On Friday a meteor exploded high above the city of Chelyabinsk, Russia shattering glass and injuring 1,158 people. This unexpected event occurred the same day that asteroid 2012 DA14 passed within 17,000 miles of Earth, closer than the orbit of many communications satellites. The two events were unrelated but they both highlight the potential threat of an asteroid impact. Both NASA and private organizations (two asteroid mining companies and a non-profit) are planning missions to learn more about near-Earth asteroids so that future impacts can be predicted and possibly prevented.

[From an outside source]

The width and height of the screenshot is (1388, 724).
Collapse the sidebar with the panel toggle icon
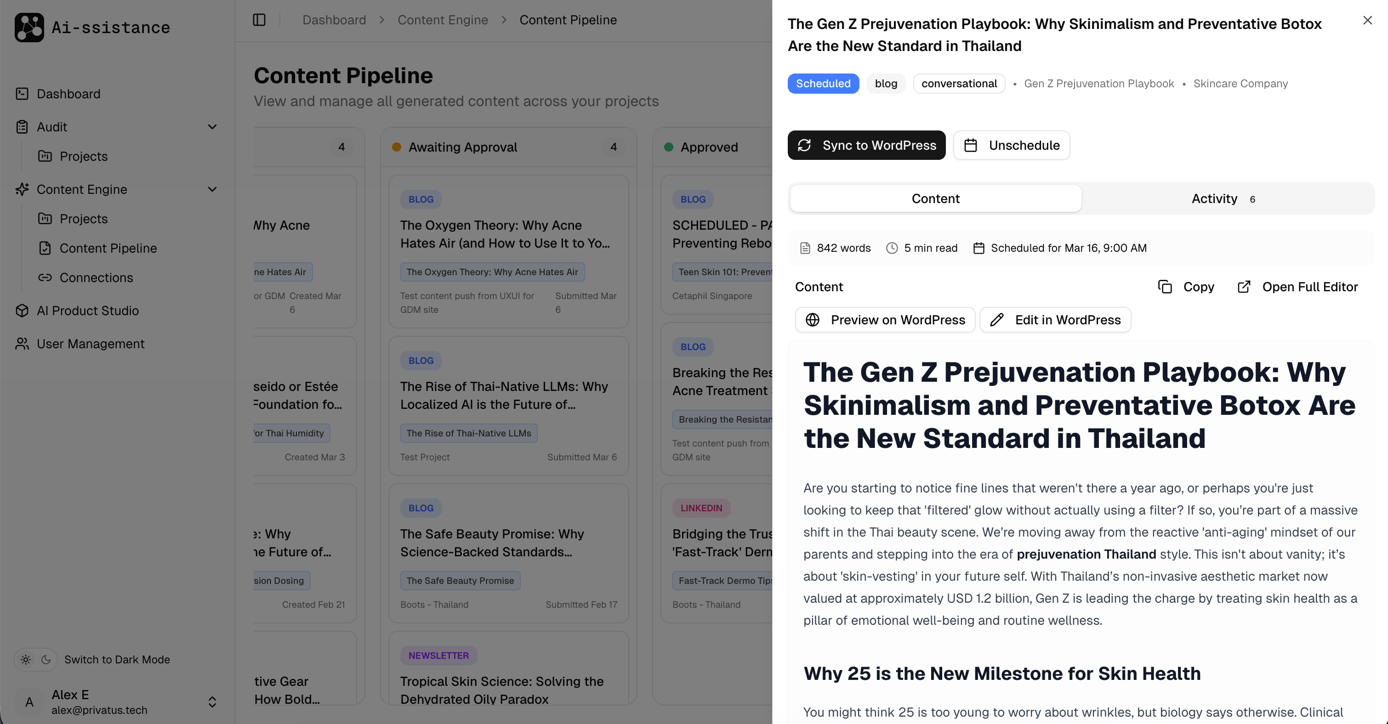(259, 19)
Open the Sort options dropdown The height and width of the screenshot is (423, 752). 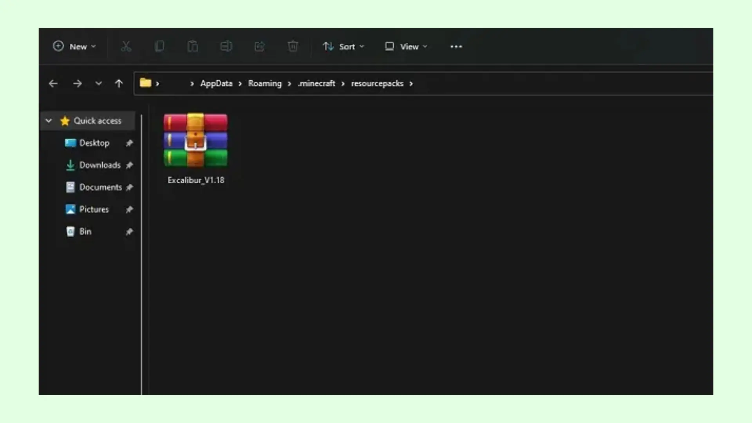coord(343,46)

NASA will launch a spacecraft to an asteroid in 2016 and use a robotic arm to pluck samples that could better explain our solar system's formation and also aid our understanding of asteroids that can impact Earth. The mission, called Origins-Spectral Interpretation-Resource Identification-Security-Regolith Explorer, or OSIRIS-REx, will be the first U.S. mission to carry samples from an asteroid back to Earth. After traveling three years, OSIRIS-REx will approach the primitive, near Earth asteroid designated 1999 RQ36 in 2019. Once within three miles of the asteroid, the spacecraft will begin six months of comprehensive surface mapping. The science team then will pick a location from where the spacecraft's arm will take a sample. The spacecraft gradually will move closer to the site, and the arm will extend to collect more than two ounces of material for return to Earth in 2023. RQ36 is approximately 1,900 feet in diameter or roughly the size of six football fields.

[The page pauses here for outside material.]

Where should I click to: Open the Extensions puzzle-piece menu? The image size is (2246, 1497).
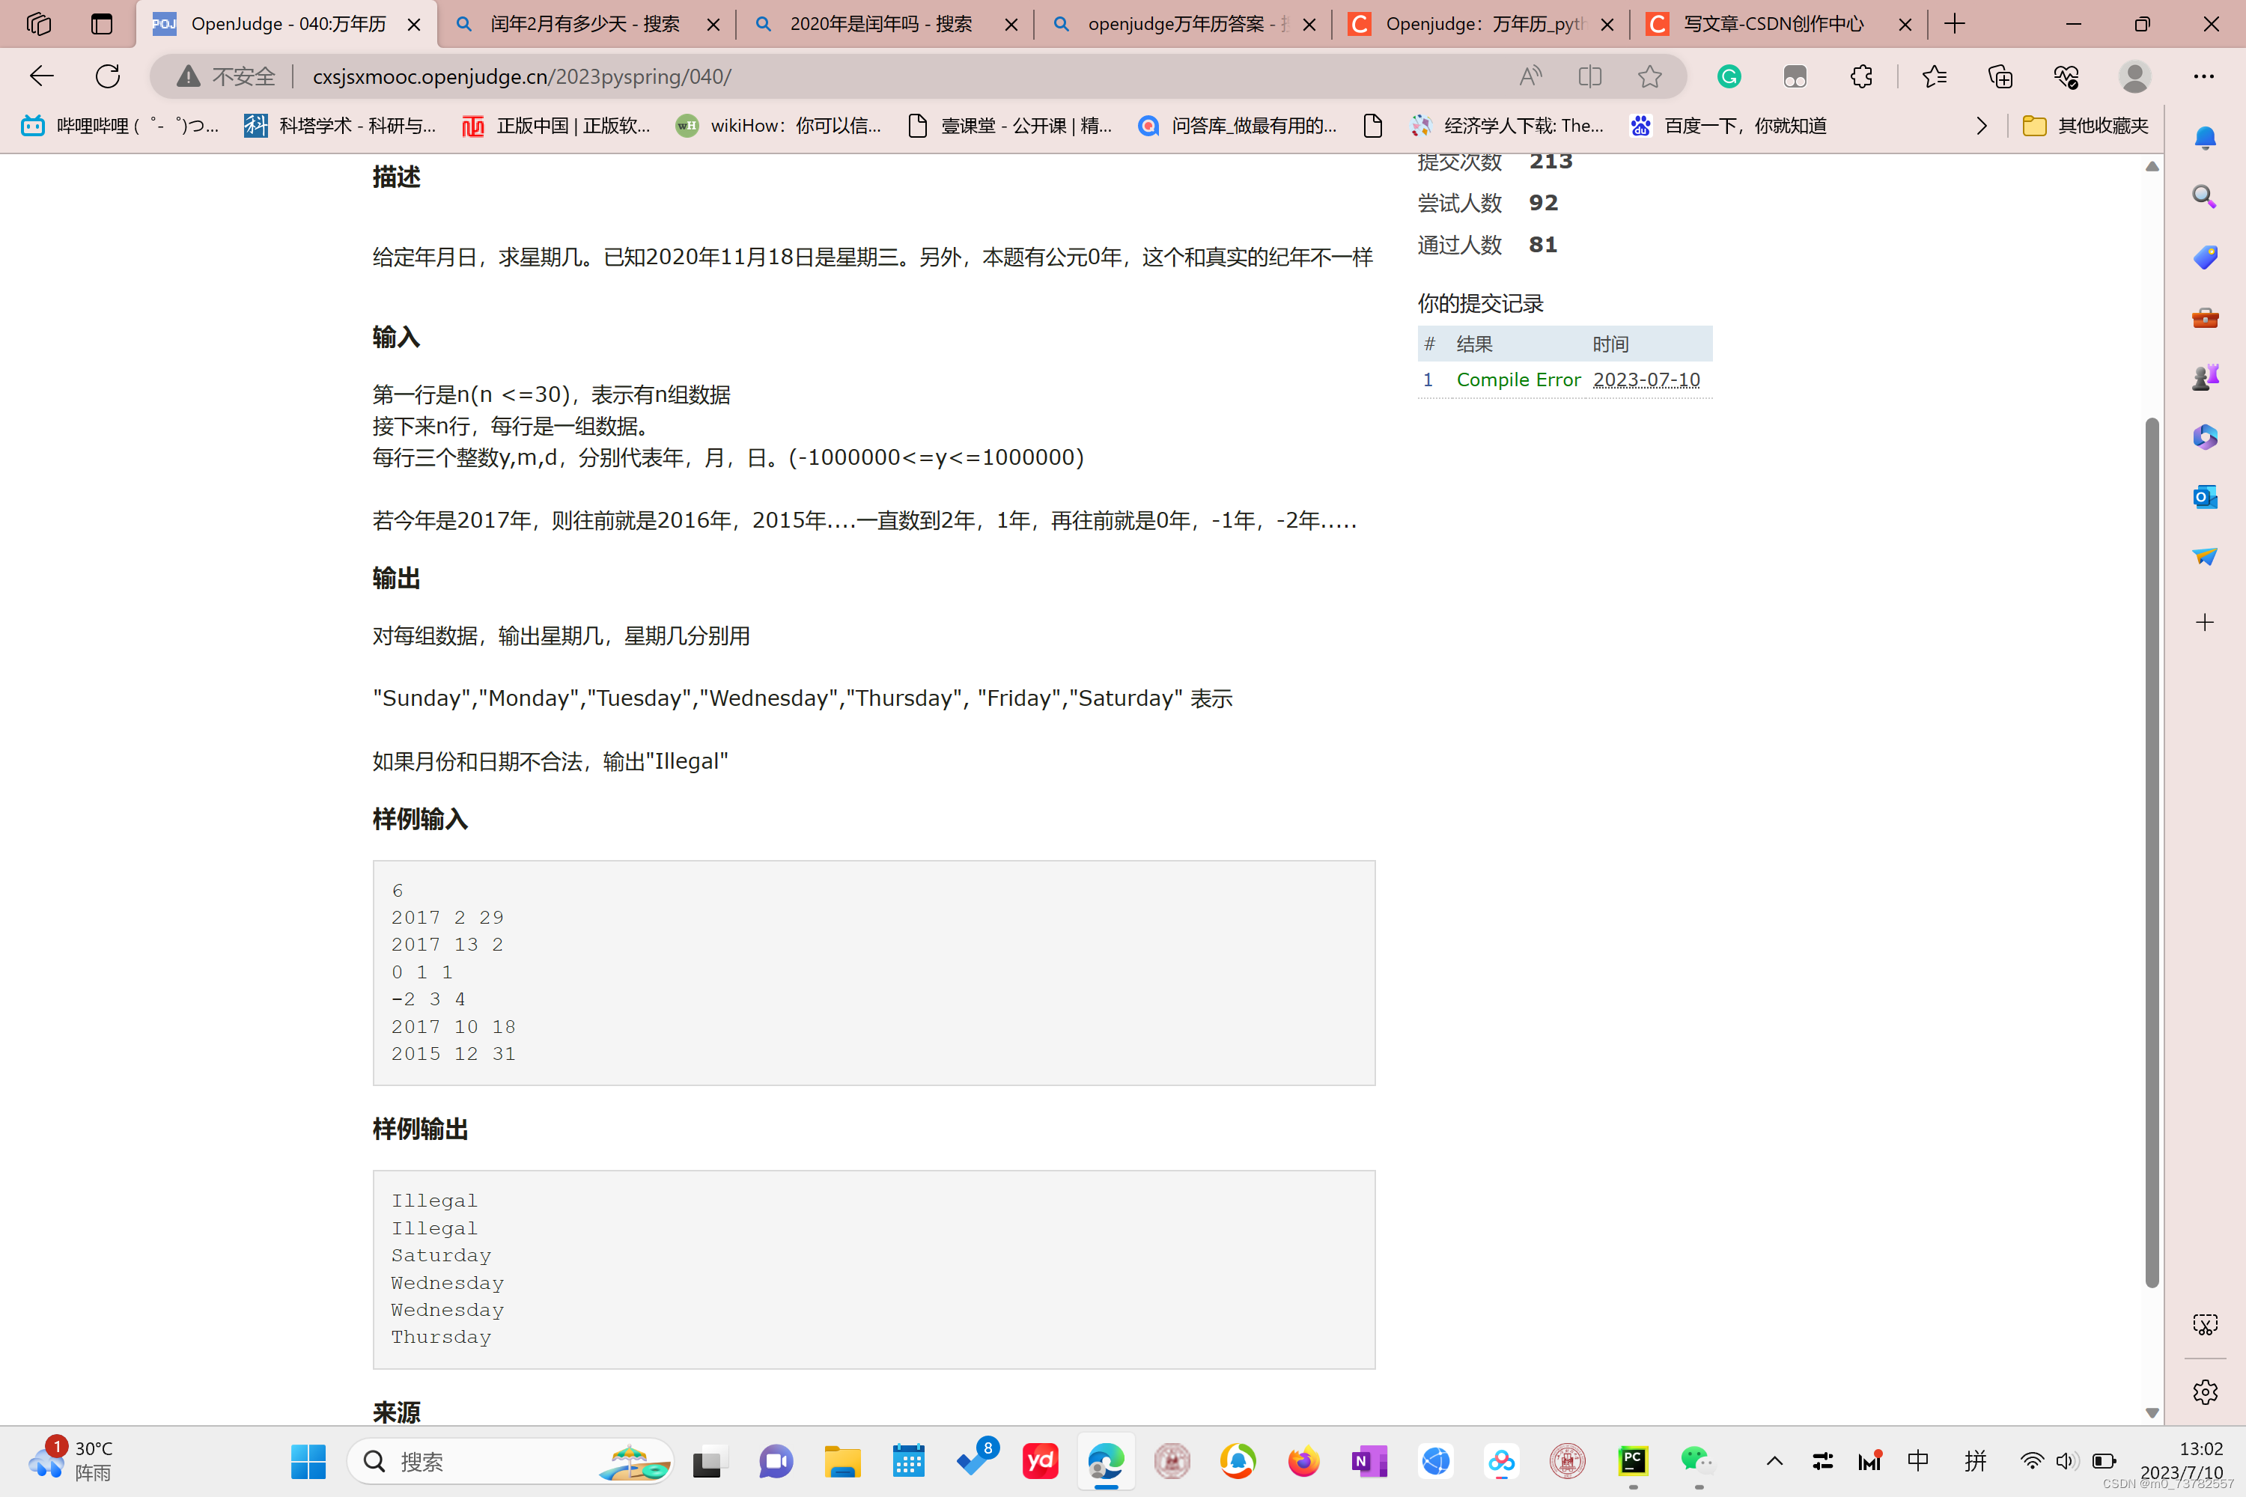[x=1860, y=76]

The B612 Foundation is a non-profit organization dedicated to protecting the Earth from asteroid collisions. The Mountain View, Calif. based group is composed of former astronauts, scientists and engineers. On June 28, 2012, the Foundation announced its plans to build and operate the first privately funded, launched, and operated interplanetary mission – an infrared space telescope to be placed in orbit around the Sun to discover, map, and track asteroids whose orbits approach Earth and threaten humanity.Sentinel is a space-based infrared (IR) survey mission to discover and catalog 90 percent of the asteroids larger than 140 meters in Earth’s region of the solar system. The mission should also discover a significant number of smaller asteroids down to a diameter of 30 meters.
Planetary Resources and Deep Space Industries and two private companies with plans to survey and eventually mine near-Earth asteroids. Both companies are developing spacecraft which could be helpful in discovering and characterizing potentially hazardous asteroids. Planetary Resources is currently designing and building Arkyd-100 Space Telescopes which can detect small asteroids. Deep Space Industries is developing the Firefly, a small spacecraft that can do close-up imaging of asteroids to determine their size and composition. Several of the tiny spacecraft in orbit could act as a sentry line. David Gump, CEO of Deep Space Industries, said: “Placing ten of our small FireFly spacecraft into position to intercept close encounters would take four years and less than $100 million. This will help the world develop the understanding needed to block later threats.”